Advanced technology eventually caught up with the VHS companies... Compact Disks or CDs entered the market and before you knew it, VHS tapes were in danger of becoming obsolete as well.  CDs flooded the stores and homes became inundated with this new way of watching entertainment.  But it didn't take too long before the CDs were on the outs - the digital age had arrived and live streaming became the order of the day.  No more trips to Blockbuster or mailing the movies back to Netflix.

But what of the lonely Betamax?  My machine was still in pretty good condition - or so I thought.  I recall there were some precious memories on some of the Beta tapes and I wanted to convert them to digital files so that the kids and grandkids could enjoy watching them.  But there was a problem.  Who knew that moving eight times in 34 years would cause a machine to have some issues?  So, I found a guy who fixes these kinds of things (for a pretty high cost, I will say).  But I couldn't put a price on a memory now, could i?

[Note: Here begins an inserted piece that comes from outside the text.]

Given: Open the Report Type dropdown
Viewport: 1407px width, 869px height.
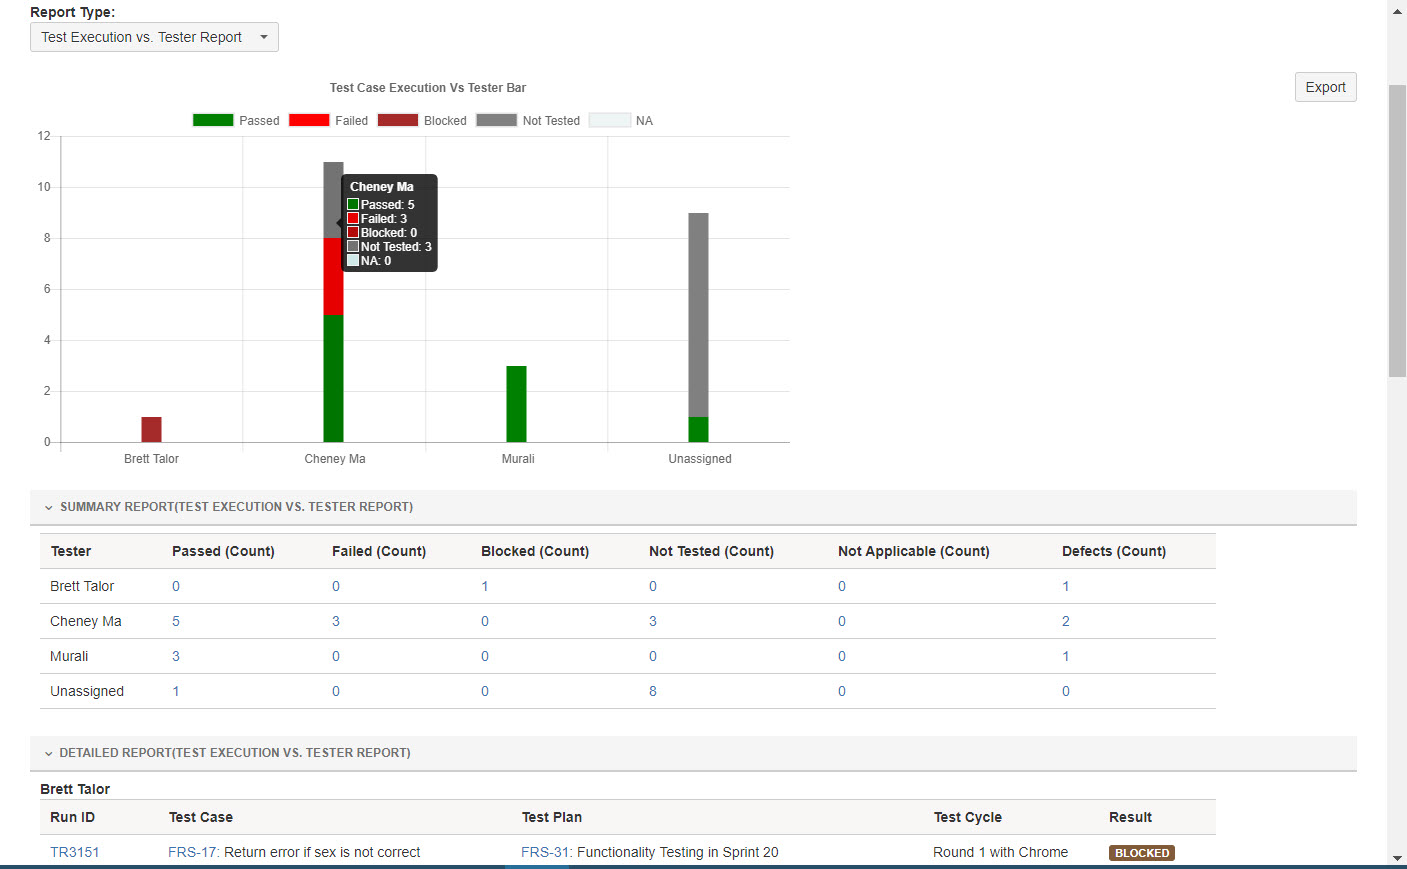Looking at the screenshot, I should tap(154, 37).
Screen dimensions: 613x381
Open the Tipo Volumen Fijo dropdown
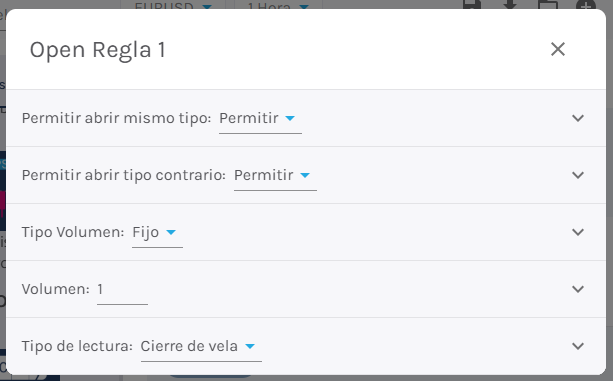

I sent in the machine, and it just came back after about three weeks.  Works just a good as new.  Even looks new!  See the picture - mine is on the bottom - the brand-new model is on the top.  It was worth it because it had reminded me of a time in my life that I hadn't really forgotten but was grateful for the video reminder.   

The pictures you see below are just some of those precious memories. taken over one Labor Day weekend in northern Minnesota.  Yeah, they are a bit on the discolored side, but that is due to the age of the tape.  Goodness, those Beta tapes are over forty years old!  I took a few still shots of some of the kids' moments that are etched in my own memory.  The thing that is really cool is I see their movements, I hear their voices, I marvel at how small and precious they were at the time.  I would almost pay any price to preserve those memories.
Because kids grow up.  They have their own families and memories to make - as it should be.  This is not a lament over lost time or where has the time gone.
I am just grateful I have a reminder that tells me where part of the time was spent... good family time.  Spent together.  No devices in the way of conversation.  No worries but each day in and of itself.  It was a simpler time.  It was a joyous time.  Don't get me wrong, we had our problems of the day, like any other family.  But we had so many good days.  We watched our children learn, grow and become young people.  I am reminded of part of it because my friend Mike sold me a Betamax.  

Turned out to be a timely investment.  Thanks, Mike!